Quelldokument:

-.-.-

Das wirkt auf den ersten Blick wie ein „Fail“, ist in Wirklichkeit aber oft ein klassisches Muster bei Neueinführungen: Erst fährt man stabil in einer konservativen Betriebsart, dann kommt die volle Funktionalität Schritt für Schritt.
8) Strecken & ICE-Nummern: Wo du den ICE L aktuell erleben kannst
Kurz nach dem Fahrplanwechsel ist der Einsatz noch überschaubar, aber ziemlich klar:
- ICE 1548: morgens Berlin → Köln (über Hannover und NRW)
- ICE 1055: nachmittags Köln → Berlin (mit leicht anderem Laufweg, u. a. über Münster/Osnabrück)
Und dann wird’s 2026 spannend, weil der ICE L deutlich breiter ausgerollt werden soll:
- ab Mai 2026: Berlin ↔ Sylt mit ICE 2074 / ICE 2075
- ab Juli 2026: weitere Sylt-Verbindungen
- ICE 2310 / ICE 2311: Köln ↔ Sylt
- ICE 2374 / ICE 2375: Frankfurt ↔ Sylt
- außerdem Richtung Süden:
- ICE 2012 / ICE 2013: Dortmund ↔ Ulm ↔ Oberstdorf
Für mich zeigt das: Der ICE L ist kein „einmaliges Prestigeprojekt“, sondern soll in sehr unterschiedliche Rollen reinwachsen – von touristischen Linien bis zu klassischen Fernverkehrsachsen.

-.-.-

Extrahierte Daten:
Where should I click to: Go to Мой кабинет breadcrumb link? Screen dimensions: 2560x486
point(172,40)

-.-.-

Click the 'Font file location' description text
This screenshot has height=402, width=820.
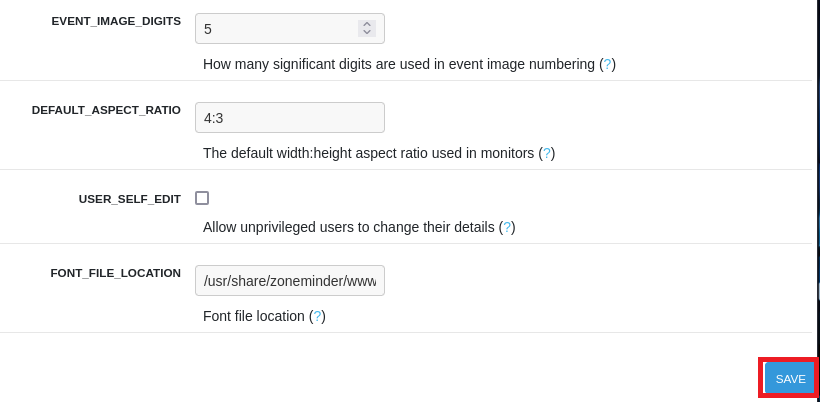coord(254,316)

-.-.-

Aufgabenstellung:
1) Mit welchen ICE-Nummern soll der ICE L laut dem Text zum ICE L ab Mai 2026 zwischen Berlin und Sylt verkehren?
2) Setzen Sie den Text zum ICE L nach seinem letzten Satz fort.
Die Auflistung hat mit dem Text zum ICE L nichts zu tun.

Erwartete Antworten:
1) Mit ICE 2074 und ICE 2075.

2)
9) Ankunft & Realitätsschock: Pünktlich – während alles um uns herum wackelt
Wir kamen in Köln Hbf pünktlich an. Und das war fast schon ironisch, weil der Blick in den DB Navigator rundherum oft zeigt: Viele andere Züge kämpfen mit Ausfällen oder Verspätungen.
Ob es am „Premieren-Spotlight“ lag, an den vielen Kameras an Bord oder einfach daran, dass man am ersten Tag besonders vorsichtig fährt – kann man nur mutmaßen. Aber es war ein schöner Nebeneffekt: Ein neuer Zugtyp startet nicht mit dem Klassiker „gleich mal +40“.
10) Medien, Bahnnerds und Paul Lucas: Diese Fahrt war mehr Event als Alltag
Was die Atmosphäre besonders gemacht hat, war das Publikum: Viele Trainspotter, Fotografen, Leute mit Gimbal-Setups – und sogar ein großer Name der Trip-Report-Szene war dabei: Paul Lucas (wie ich am Kölner Bahnhof mitbekommen habe).
Das klingt nach Nebensache, ist aber wichtig, wenn man den „Hype“ um den ICE L verstehen will: Diese Premierenfahrt war nicht einfach ein Zug. Sie war ein Symbol für Jahre an Diskussionen, Erwartungen, Memes und Kommentarschlachten.
Und genau deswegen war mir die Bewertung so wichtig: Was bleibt übrig, wenn man das Drama mal ausblendet und einfach Zug fährt?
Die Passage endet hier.